Travail demandé 1
Traduisez en anglais cette phrase du texte présenté : « Comme le capital physique augmente plus vite que le travail, l’intensité capitalistique de la production augmente partout. »
Travail demandé 2
D’après le texte présenté, jusqu’à quel niveau l’investissement a-t-il atteint au Japon entre 1950 et 1970 ?
Travail demandé 3
Relevez dans le texte présenté les secteurs cités comme déjà développés aux EU depuis la première moitié du siècle.

La croissance régulière de la productivité du travail a plusieurs explications. Tout d’abord, les transferts de main d’œuvre de l’agriculture vers l’industrie et les services où la productivité est beaucoup plus forte s’accélèrent. Ensuite, des transferts de technologies s’opèrent des EU vers l’Europe (plan Marshall) et le Japon sur des secteurs déjà développés depuis la première moitié du siècle aux EU (pétrochimie, électronique, aérospatiale) et les entreprises industrielles et tertiaires mettent en place des organisations scientifiques / tayloriste du travail qui stimulent la productivité. Enfin, la mise en œuvre de ces transferts de technologie requiert de hauts niveaux d’investissement publics et privés (jusqu’à 25% en RFA et 30% au Japon entre 1950 et 1970). Comme le capital physique augmente plus vite que le travail, l’intensité capitalistique de la production augmente partout. Comme chaque travailleur dispose donc de plus de capital et la production par travailleur (productivité du travail) augmente comme dans le modèle de croissance de Solow (1957).

Données fournies
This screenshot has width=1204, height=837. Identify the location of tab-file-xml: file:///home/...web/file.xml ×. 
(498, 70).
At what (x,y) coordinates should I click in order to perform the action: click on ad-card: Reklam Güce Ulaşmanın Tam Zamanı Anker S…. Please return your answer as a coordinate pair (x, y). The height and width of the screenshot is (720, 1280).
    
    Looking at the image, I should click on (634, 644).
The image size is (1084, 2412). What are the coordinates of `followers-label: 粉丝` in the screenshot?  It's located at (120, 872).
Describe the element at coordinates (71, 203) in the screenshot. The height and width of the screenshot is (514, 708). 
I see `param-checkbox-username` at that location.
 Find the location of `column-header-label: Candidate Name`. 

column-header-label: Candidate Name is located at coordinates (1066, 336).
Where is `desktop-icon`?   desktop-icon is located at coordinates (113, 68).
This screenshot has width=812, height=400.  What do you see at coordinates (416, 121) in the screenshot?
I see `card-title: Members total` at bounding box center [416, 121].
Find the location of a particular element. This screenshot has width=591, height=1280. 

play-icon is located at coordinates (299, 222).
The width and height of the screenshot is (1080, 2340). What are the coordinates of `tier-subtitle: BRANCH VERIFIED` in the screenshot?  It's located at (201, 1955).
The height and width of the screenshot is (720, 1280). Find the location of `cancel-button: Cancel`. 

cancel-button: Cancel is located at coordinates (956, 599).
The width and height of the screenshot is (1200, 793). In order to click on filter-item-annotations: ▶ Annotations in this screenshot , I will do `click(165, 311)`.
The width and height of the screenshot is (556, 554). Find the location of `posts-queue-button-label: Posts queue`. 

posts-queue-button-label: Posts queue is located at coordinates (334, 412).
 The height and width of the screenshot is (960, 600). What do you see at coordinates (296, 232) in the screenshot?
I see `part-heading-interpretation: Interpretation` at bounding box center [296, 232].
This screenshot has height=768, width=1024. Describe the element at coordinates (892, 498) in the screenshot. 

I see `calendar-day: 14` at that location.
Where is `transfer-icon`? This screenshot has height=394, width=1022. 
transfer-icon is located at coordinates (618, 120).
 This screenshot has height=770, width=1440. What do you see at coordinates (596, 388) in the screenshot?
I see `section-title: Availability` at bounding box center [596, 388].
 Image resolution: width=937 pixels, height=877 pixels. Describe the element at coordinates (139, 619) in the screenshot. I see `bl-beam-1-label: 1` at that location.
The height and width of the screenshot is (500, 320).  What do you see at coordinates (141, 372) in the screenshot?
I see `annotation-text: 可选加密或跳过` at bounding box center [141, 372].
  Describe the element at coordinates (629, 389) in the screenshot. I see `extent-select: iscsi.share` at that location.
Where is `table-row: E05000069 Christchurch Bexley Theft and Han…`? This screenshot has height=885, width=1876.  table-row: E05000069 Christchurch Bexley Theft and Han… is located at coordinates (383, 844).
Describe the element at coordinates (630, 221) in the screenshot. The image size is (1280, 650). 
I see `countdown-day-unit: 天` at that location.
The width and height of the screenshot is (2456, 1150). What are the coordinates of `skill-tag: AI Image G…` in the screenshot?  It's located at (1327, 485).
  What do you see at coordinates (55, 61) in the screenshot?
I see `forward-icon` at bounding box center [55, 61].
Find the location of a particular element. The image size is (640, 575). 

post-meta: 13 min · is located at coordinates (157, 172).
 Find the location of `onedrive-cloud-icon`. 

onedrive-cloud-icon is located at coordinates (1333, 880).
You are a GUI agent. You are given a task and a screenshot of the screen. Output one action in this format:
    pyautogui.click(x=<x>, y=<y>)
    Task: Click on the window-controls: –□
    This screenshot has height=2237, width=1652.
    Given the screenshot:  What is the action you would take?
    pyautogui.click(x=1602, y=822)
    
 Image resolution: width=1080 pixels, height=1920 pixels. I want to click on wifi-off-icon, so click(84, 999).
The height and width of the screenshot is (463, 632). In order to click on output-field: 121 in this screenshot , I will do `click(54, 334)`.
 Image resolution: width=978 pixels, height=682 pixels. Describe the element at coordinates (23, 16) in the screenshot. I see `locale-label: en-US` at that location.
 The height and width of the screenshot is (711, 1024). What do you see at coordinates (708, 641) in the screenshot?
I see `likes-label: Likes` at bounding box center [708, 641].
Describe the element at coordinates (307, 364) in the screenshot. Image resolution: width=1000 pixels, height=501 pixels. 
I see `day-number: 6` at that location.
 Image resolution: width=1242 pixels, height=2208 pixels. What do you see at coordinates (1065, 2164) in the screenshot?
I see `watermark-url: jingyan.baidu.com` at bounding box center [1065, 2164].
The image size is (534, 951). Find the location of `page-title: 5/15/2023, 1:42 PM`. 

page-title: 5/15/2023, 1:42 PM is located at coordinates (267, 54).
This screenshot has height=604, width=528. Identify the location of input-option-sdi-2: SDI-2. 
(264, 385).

Réponse rédigée 1
As physical capital grows faster than labor, the capital intensity of production increases everywhere.

Réponse rédigée 2
Jusqu’à 30 %.

Réponse rédigée 3
- pétrochimie
- électronique
- aérospatiale